A 73-year-old male with alcoholic cirrhosis complicated by prior spontaneous bacterial peritonitis on ciprofloxacin prophylaxis presented to the emergency department with fever, abdominal pain, and nausea. On admission he had normal vital signs. His abdomen was distended and diffusely tender with a positive fluid wave. Laboratory results revealed a leukocytosis to 18,200 cells/mL, stable liver function tests, and a creatinine of 1.8 mg/dL. His Model for End-Stage Liver Disease (MELD) score was 18 on initial presentation. Paracentesis revealed hazy peritoneal fluid with 2,590 white blood cells of which 2,434 were neutrophils. He was started on vancomycin and ertapenem for sepsis secondary to spontaneous bacterial peritonitis but progressively worsened clinically. On day 4 of hospitalization, the patient became tachycardic and hypotensive with a leukocytosis of 29,900 cells/mL. Repeat paracentesis revealed 2,670 neutrophils. A CT scan of the abdomen did not show evidence of focal infection or gastrointestinal perforation. Peritoneal fluid cultures revealed Lactobacillus paracasei as the sole pathogen isolated from both aerobic and anaerobic plates. The isolate was resistant to carbapenems and sensitive to clindamycin and penicillin. The patient was switched to clindamycin and high-dose intravenous penicillin (2 million units every 4 hours) for Lactobacillus coverage. Despite a rapid improvement in his peripheral leukocytosis and hemodynamic measures, the patient’s creatinine continued to rise rapidly. He ultimately developed type 2 hepatorenal syndrome with anuric renal failure. He was transitioned to comfort care and died of multiorgan failure.

3. Discussion

Lactobacillus species are rarely implicated in spontaneous abdominal infections. Previous case reports describe secondary Lactobacillus peritonitis in the setting of peritoneal dialysis, recent intra-abdominal surgery, or gastrointestinal perforation [26]. Spontaneous Lactobacillus peritonitis in the absence of these risk factors is exceptionally rare and has exclusively been reported in severe decompensated cirrhosis with ascites [2, 7]. Given the impairment of intestinal barrier function and relative immunodeficiency created by cirrhosis, spontaneous Lactobacillus peritonitis most likely represents seeding of ascites via transmural migration across the bowel wall. Importantly, Lactobacillus is unusual in that it is intrinsically resistant to vancomycin and commonly resistant to cephalosporins [1]. As a result, infection with Lactobacillus is unlikely to respond to empiric antibiotic choices for spontaneous bacterial peritonitis. The most widely studied treatment for Lactobacillus peritonitis is high-dose intravenous penicillin (12–20 million units per day) in combination with aminoglycoside or clindamycin [8].

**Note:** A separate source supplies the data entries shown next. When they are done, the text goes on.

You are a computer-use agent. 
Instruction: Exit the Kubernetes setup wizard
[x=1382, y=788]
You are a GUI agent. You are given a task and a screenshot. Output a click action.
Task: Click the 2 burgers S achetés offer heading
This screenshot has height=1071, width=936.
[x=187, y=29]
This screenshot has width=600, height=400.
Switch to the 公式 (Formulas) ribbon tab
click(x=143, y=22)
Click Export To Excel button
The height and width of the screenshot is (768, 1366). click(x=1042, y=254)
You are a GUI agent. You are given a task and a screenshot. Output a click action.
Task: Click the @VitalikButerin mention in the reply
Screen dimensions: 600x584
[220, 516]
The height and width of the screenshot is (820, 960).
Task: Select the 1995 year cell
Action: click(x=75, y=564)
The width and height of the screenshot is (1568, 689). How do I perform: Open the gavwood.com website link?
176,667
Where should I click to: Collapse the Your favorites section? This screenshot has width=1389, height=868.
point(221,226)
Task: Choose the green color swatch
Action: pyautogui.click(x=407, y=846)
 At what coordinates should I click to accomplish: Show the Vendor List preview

The clinical significance of Lactobacillus spp. cultured from sterile sites has been widely debated, and certainly not all cultures are indicative of true infection [9]. When Lactobacillus is cultured in the setting of abdominal viscus perforation, cultures are typically polymicrobial [2]. Our patient had a large neutrophilic predominance in his ascitic fluid with cultures growing only a single Lactobacillus isolate. Lactobacillus paracasei was identified in our microbiology laboratory with a gram stain revealing slender gram-positive rods in chains and after forming alpha-hemolytic colonies on blood agar which were hydrogen sulfide and catalase negative. The frequency of this clinical entity may be underrecognized, as Lactobacilli exhibit variable gram stain morphology and minimal growth on typical media [10]. Our patient responded dramatically to appropriate therapy with both clinical and symptomatic improvement. It may therefore be appropriate to broaden empiric treatment to cover Lactobacillus in patients not responding to typical gram-negative coverage. While clinically significant infection with Lactobacillus is rare, this case underlines the importance of early recognition and treatment of atypical pathogens in patients presenting with spontaneous bacterial peritonitis and cirrhosis.

Conflicts of Interest

The authors declare that there are no conflicts of interest regarding the publication of this article.